• _GIVEN PASSAGE_
───
Turner v. United States, 473 F. Supp. 317 (D.D.C. 1979)

U.S. District Court for the District of Columbia - 473 F. Supp. 317 (D.D.C. 1979)
July 25, 1979

473 F. Supp. 317 (1979)

Mary J. TURNER, to her own Use and Benefit and to the Use of Employers Fire Insurance Company, Plaintiff,
v.
UNITED STATES of America et al., Defendants.

Civ. A. No. 77-0999.

United States District Court, District of Columbia.

July 25, 1979.

*318 Edward S. Horowitz, College Park, Md., J. Edward Martin, Jr., Baltimore, Md., Thomas Hogan, Rockville, Md., for plaintiff.

Robert M. Werdig, Jr., Asst. U. S. Atty., Washington, D. C., for defendants.

 
MEMORANDUM OPINION

GESELL, District Judge.

This matter came originally before the Court on defendants' motion for summary judgment. When the Court indicated a preference for having a full record before it, the parties agreed to submit the issue of liability to the Court on depositions, responses to interrogatories and stipulations. That entire record has now been thoroughly considered and the Court has had the benefit of the parties' briefs.

Plaintiff was beaten severely and robbed while performing her duties on the evening of September 30, 1975. Alleging negligence she sues for damages under the Federal Tort Claims Act, 28 U.S.C. §§ 1346(b), 2671-80. There are no material facts in dispute. Plaintiff was a regular employee in the South Building of the Department of Agriculture where she worked as a lithograph operator from 8:30 a. m. to 5:00 p. m. At approximately 5:00 p. m. she assumed her duties as supervisor of a cleaning force working in the same building. She was employed as supervisor by the Springfield Building Maintenance Company, an independent contractor to the General Services Administration.

Plaintiff was injured about 6:00 p. m. while working on the second floor of the South Building. The circumstances of her injury are as follows. After reporting for work as an employee of Springfield and making certain preliminary assignments of the crew under her supervision, she proceeded to the second floor where she had agreed to assist one of the crew assigned to the cleaning maintenance operation on that floor. Plaintiff undertook these duties because several employees had failed to show up for work and the operation was shorthanded. She proceeded cautiously as she was about to enter a small unlighted office. There had been thefts from time to time in the building and on two prior occasions she had encountered unauthorized persons after hours. At approximately 6:00 p. m. she kicked the office door open as she was about to enter. She saw a man behind the desk in the room and screamed. The man followed her into the hall, dragged her back into the room, robbed her and beat her with a crowbar or chisel. Her assailant was subsequently identified, prosecuted and convicted. He has refused in spite of the earnest efforts of counsel on both sides to permit his deposition to be taken and persists in his testimony given at the criminal trial that he was not in the Agriculture *319 building.[*] Thus there is no proof or available evidence to indicate how or when plaintiff's assailant entered the building.
───
• _PROVIDED DATA_
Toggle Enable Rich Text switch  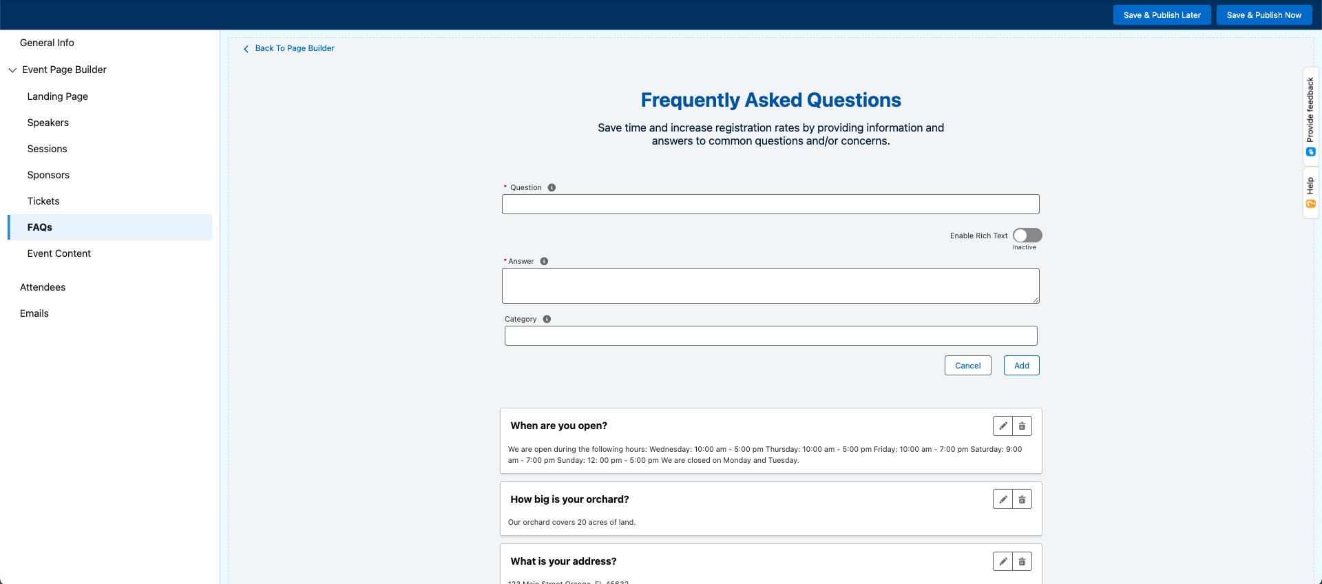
───
• _AIM_
In the court opinion above, why did the plaintiff proceed cautiously as she was about to enter the small unlighted office? Answer in one to three sentences.

• _WORKED ANSWER_
She proceeded cautiously because there had been thefts from time to time in the building. She had also encountered unauthorized persons after hours on two prior occasions.